Congratulations and a great story. 

It's actually pretty impressive the number of employers who look for college athletes (more than a couple companies I've been apart of) - and I don't mean from a fame/big name standpoint, but because it shows the ability to manage your time well and handle the pressures of any sport along with college.

It really didn't matter the sport they played or the level of competition either.  One company I almost worked at actually said they have a program scan resumes and only kick out ones that had someone who played a college sport.  Good lesson I learned that day for my future kids - you don't need to make it to D1 or anywhere close to get some of the benefits of college sports.

Comment 31 Dec 2019

I tend to put Ohio State losses into three categories, two of which are easier to get over and a third that is the hardest:

1. Games where Ohio State played poorly and lost - e.g. 2018 Purdue, 2017 Iowa.  These are hard to swallow knowing they're games Ohio State would normally win.  But when you play terribly, like they did in these games, you shouldn't expect to win.

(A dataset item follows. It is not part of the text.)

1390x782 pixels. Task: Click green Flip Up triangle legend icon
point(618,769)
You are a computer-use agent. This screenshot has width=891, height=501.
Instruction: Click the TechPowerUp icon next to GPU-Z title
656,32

2. Games where Ohio State played well and still lost to a team that was just better on that day - e.g. most of the 2011 losses, 2014 Orange Bowl.  There aren't a lot of games over the past 10 years where Ohio State has played well and been on the wrong side at the end.  It obviously sucks to lose these games, but when you play well and fight and just lose to a team that was better on that day it's easier to get over.

3. Games where Ohio State was clearly the better team, and either from unforced errors or just bad luck they lose - e.g. 2015 Michigan State, 2019 Fiesta Bowl.  These are the hardest to get over, because you can replay so many scenarios in your head - a right call here or catch there and the entire outcome changes.  The 2015 game at least had a successful end with wins of TTUN and a win in the Fiesta Bowl, but still knowing how talented that team was it made it harder to get over.

I'd argue this 2019 loss to Clemson will be the hardest I can remember - we had a talented team comparable to the 2015 squad, played well during the majority of the game, but because of a number of reasons that I won't rehash here still lost.  With no games after it to help it makes it sting that much more...

Comment 18 Dec 2019

I'd go with Paris Johnson, but for reasons outside of talent alone - when Meyer announced he was retiring and Day taking over last year there was a real chance Ohio State was going to lose him.  But bringing him back in the fold, plus locking down the other top Ohio players for 2020 and 2021 really set the tone for Day and how he's going to approach recruiting the state of Ohio - lock down the top talent and then go find the best of the rest.  

Comment 26 Nov 2019

Baron Browning - he showed off what he could do last week with a huge game, and seems to be getting better every week.  

Comment 26 Nov 2019

Given the massive improvement from this year's defense (granted Hafley isn't the only reason for that, but still played a big part), I have a feeling Hafley will be getting much better job offers in the coming months/years than Rutgers. 

As others have mentioned above - if they couldn't get Schiano - who seemed like he really wanted to go back there - the latitude and money he needed to improve the program, what other coach (especially a rising star like Hafley seems to be) would want to risk their reputation to go there?

Comment 05 Sep 2018

Two thoughts:

1. Alabama will continue to get the benefit of the doubt as long as they keep making a solid case for / making the college football playoffs and having a good showing, and

2. Until/unless the committee starts penalizing teams for weak OOC schedules there will be no stopping Alabama or any other team from continuing to do the same

Comment 02 Aug 2018

Not a millenial here, but you can't really compare what we would have done 10 years ago to today.  Since 2008 Twitter has grown 500-fold (based on number of daily tweets sent), Facebook has grown from 100 million active users to 2.2 billion.  Instagram didn't even exist until 2010.  The entire social media and news landscape (including both how it's reported and how it's digested) was completely different 10 years ago than it was today, so it's not really a fair comparison.